Selected passage:
NASA released a photo of the Cydonia region, featuring a rocky 

mesa that looked like a face. NASA sometimes tries too hard to 

be cute. It once compared Voyager photos of a Jovian moon to a 

bubbling pizza. 

 

In 1979 two programmers working for a NASA contractor 

rediscovered the Mars face photos. With no training in geology, 

they pronounced the face artificial, ostensibly made by some 

long dead Martian race. 

 

The UFO crowd ran wild with the images and began searching for 

other structures near the face. They found a fort, a city, and 

pyramids in the murky gray scale images. 

 

Space scientists attributed the face to light, shadow, and the 

human mind. The photo was taken when the light was at a low 

angle. Humans are hardwired by evolution to see faces in the 

blurriest of images. When you're a baby, a face means your 

mother. Your mother means food. (See 

aspsky.org/html/tnl/25/25.html for an interesting overview as 

well as images of Henson muppets NASA has been covering up!) 

 

Believers in the Mars face cover up grew when science 

journalist Richard Hoagland took his theories about ancient 

artifacts on Mars and the Moon to the net in March 1996 (see 

www.enterprisemission.com). In a series of press releases 

posted to net.news, Hoagland promised to reveal suppressed 

evidence of structures on the Moon. His hidden evidence turned 

out to be Apollo photos that have been in the public domain for 

a quarter century. 

 

When NASA announced the Global Surveyor mission, Mars "facers" 

and skeptics hoped new images of the Cydonia region would put 

the matter to rest. Unfortunately, patience is not in the 

vocabulary of many facers. The Cydonia region was not high on 

NASA's target list. There are more interesting scientific 

targets. For example, Mars' Olympus Mons is the largest known 

volcano in the solar system.

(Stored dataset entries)
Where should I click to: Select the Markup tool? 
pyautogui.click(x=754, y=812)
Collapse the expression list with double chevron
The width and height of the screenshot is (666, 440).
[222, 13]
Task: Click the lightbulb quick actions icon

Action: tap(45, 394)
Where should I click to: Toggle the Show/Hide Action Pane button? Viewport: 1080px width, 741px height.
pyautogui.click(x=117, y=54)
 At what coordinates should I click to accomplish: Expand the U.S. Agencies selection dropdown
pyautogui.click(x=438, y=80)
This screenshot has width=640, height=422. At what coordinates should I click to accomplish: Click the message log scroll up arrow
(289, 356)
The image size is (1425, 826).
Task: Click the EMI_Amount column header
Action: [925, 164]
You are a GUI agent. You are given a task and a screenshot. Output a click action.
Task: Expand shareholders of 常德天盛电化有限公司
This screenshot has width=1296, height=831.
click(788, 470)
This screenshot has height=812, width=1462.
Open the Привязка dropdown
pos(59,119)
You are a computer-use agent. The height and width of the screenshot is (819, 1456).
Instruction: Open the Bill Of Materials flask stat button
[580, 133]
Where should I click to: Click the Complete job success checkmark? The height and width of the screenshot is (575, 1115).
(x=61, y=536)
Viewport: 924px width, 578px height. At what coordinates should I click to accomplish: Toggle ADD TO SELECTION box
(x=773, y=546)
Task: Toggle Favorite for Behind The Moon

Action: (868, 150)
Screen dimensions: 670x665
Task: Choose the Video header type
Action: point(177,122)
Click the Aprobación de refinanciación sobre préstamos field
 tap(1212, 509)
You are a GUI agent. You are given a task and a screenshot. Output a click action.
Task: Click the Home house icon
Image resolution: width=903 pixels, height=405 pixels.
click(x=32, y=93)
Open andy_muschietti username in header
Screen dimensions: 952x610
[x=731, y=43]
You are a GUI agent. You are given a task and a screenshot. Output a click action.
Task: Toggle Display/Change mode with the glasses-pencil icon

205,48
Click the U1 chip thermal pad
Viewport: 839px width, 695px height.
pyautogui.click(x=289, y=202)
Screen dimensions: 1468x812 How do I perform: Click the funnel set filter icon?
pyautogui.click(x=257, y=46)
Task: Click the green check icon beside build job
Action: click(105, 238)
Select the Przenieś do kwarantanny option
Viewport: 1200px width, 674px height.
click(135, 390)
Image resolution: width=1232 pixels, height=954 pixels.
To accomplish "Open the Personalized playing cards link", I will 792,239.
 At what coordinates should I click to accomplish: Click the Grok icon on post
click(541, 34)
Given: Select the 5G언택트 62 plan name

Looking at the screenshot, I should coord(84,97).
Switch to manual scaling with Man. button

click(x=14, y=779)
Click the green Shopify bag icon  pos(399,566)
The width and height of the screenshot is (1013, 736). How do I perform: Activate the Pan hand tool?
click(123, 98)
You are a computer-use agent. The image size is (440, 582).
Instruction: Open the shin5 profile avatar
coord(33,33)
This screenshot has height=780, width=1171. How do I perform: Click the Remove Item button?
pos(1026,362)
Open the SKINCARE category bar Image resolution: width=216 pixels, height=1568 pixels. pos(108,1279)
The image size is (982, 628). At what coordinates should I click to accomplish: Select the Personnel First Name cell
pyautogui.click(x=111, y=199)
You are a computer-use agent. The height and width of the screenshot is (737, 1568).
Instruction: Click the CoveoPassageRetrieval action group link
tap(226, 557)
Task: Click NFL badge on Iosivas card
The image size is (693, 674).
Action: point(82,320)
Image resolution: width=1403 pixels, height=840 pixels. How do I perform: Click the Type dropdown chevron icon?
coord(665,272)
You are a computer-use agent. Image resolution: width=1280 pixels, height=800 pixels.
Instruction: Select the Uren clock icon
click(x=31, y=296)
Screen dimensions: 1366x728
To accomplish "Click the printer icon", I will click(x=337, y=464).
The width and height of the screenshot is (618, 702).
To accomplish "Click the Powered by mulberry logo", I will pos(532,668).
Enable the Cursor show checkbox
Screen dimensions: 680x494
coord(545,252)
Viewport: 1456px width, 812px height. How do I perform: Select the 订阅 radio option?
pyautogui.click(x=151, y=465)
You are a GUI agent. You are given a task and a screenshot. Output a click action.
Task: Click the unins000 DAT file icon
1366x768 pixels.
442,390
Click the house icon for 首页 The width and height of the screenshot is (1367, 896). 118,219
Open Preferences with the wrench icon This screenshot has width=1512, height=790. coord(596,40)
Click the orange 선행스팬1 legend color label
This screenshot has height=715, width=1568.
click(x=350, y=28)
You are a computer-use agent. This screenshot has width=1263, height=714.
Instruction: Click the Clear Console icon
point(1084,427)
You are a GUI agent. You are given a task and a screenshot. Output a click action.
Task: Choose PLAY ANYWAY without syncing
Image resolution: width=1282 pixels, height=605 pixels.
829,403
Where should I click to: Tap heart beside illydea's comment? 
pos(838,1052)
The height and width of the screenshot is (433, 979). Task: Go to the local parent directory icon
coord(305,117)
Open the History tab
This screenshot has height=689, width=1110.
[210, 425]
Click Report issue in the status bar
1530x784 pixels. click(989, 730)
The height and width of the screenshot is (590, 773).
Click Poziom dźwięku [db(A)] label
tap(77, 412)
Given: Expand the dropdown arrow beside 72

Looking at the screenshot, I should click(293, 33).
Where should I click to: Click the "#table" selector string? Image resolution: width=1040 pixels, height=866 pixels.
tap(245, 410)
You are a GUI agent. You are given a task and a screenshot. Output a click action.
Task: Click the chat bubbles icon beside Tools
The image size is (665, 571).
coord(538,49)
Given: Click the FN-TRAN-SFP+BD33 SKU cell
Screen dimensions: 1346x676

Directives:
a) In the passage on the Mars face, what did Richard Hoagland's hidden evidence turn out to be?
b) Keep writing the passage on the Mars face, starting after its final sentence.

Answers for the exercise:
a) Apollo photos that had been in the public domain for a quarter century.

b)
The Society for Planetary SETI Research (see the SPSR's web 

site at www.mcdanielreport.com) lobbied NASA to raise Cydonia's 

priority. In what seemed a remarkable turn of events, NASA 

complied with the wishes of the facers, raising the priority 

about as high as it could go. Some of the first pictures out of 

Surveyor would be of the face. Raw data would be posted to the 

net as soon as it came in. 

 

This isn't the first time NASA has met with and given voice to 

its kookier opponents. Shortly before the Apollo 11 moon shot, 

the space agency's chief met with Rev. Ralph Abertnathy, the 

leader of a populist anti-poverty/anti-Apollo group. Despite 

the many troubles Abertnathy had given NASA over the years, the 

reverend and some of his followers were given in-demand VIP 

seating for the historic launch. 

 

As promised, NASA posted the raw data within hours of 

acquisition. Hey, guess what? It looked nothing like a carved 

face. Matter settled? Nope. 

 

When a scientific theory in wrapped in a conspiracy theory, one 

can insert a conspiracy at any point to account for a lack of 

data. Shortly before Surveyor's launch, I posted to 

alt.alien.visitors a flow chart helping facers generate a 

typical conspiracy theory at ever turn of the mission (see 

www.netizen.org/arc-hive/UFO_0034.TXT). 

 

The SPSR, surprisingly, accepted the photos as tentative 

nullification of the face hypothesis. Richard Hoagland, 

however, was a different matter.  

 

Hoagland quickly reposted the NASA images on his site but 

offered little initial comment. Within days, he came out 

swinging. As my flow chart predicted, Hoagland accused NASA of 

releasing doctored photos as raw data. As proof of tampering, 

Hoagland claimed the photos were missing grey levels. No one 

was quite certain what information could have been 

surreptitiously deleted along with the "missing" grey levels.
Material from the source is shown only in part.